News

By Terry Vanderheyden

SPRINGS, South Africa, May 23, 2006 (LifeSiteNews.com) – South African researchers have discovered a medication that temporarily arouses patients from a permanent vegetative state.

Scientists Ralf Clauss, now practicing nuclear medicine in the UK, and Wally Nel, in family practice in South Africa, found that Zolpidem, an insomnia drug, effectively restored consciousness to three individuals who were all in permanent vegetative states for at least three years before commencing the trial. After administering the drug, which the doctors have been doing every morning for three years, the three individuals all “wake up” to varying degrees, answer simple questions and engage in activities like watching television.

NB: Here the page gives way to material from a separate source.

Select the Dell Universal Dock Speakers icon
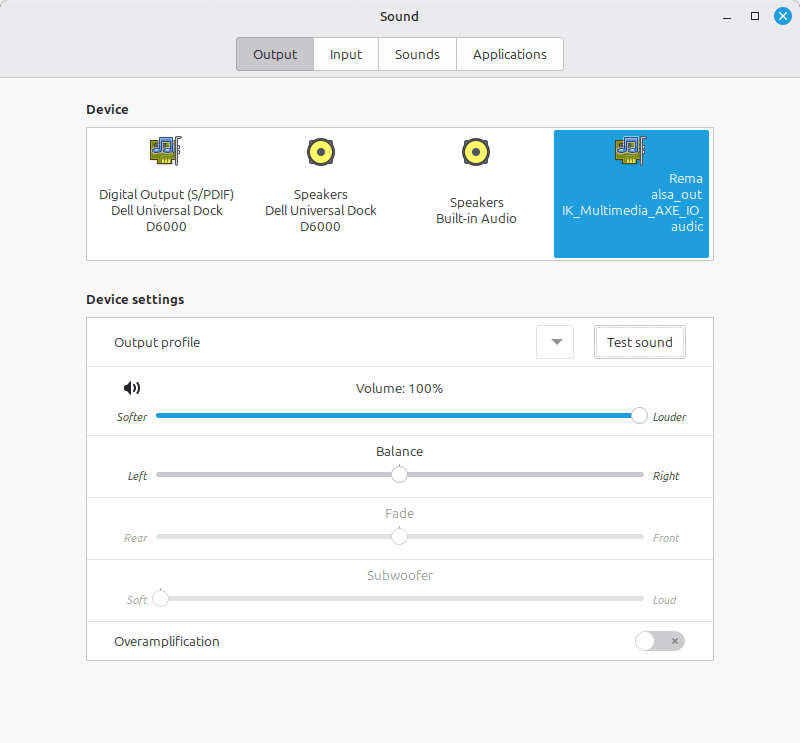coord(320,151)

Their findings, published in the most recent issue of the journal NeuroRehabilitation, describe the confirmed permanent vegetative states of two motor vehicle accident patients and one near drowning patient. Drs. Clauss and Nel stated that, according to accepted measures of cognitive function – the Rancho Los Amigos Cognitive score – their level of consciousness was dramatically improved from a range of I-II before to V-VII after the drug.

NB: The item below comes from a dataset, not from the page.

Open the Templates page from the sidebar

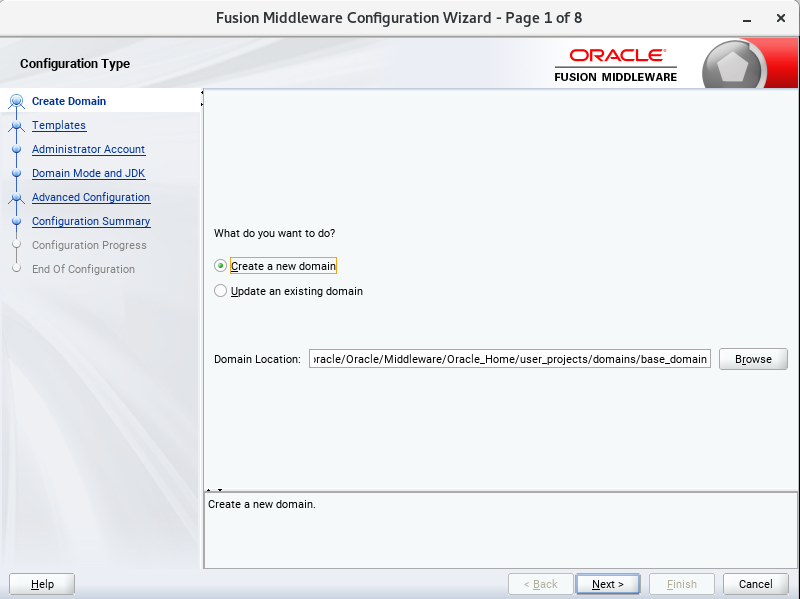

According to BBC News coverage, patient L had been in a vegetative state for three years, showing no response to touch and no reaction to his family. After Zolpidem, he was able to talk to them and answer simple questions. Patient G was also able to answer simple questions and catch a basketball. Patient N had been ‘constantly screaming,’ but stopped after being given the drug when he started watching TV and responding to his family.

Dr. Clauss told the BBC that “For every damaged area of the brain, there is a dormant area, which seems to be a sort of protective mechanism. The damaged tissue is dead, there’s nothing you can do,” he explained. “But it’s the dormant areas which ‘wake up’.”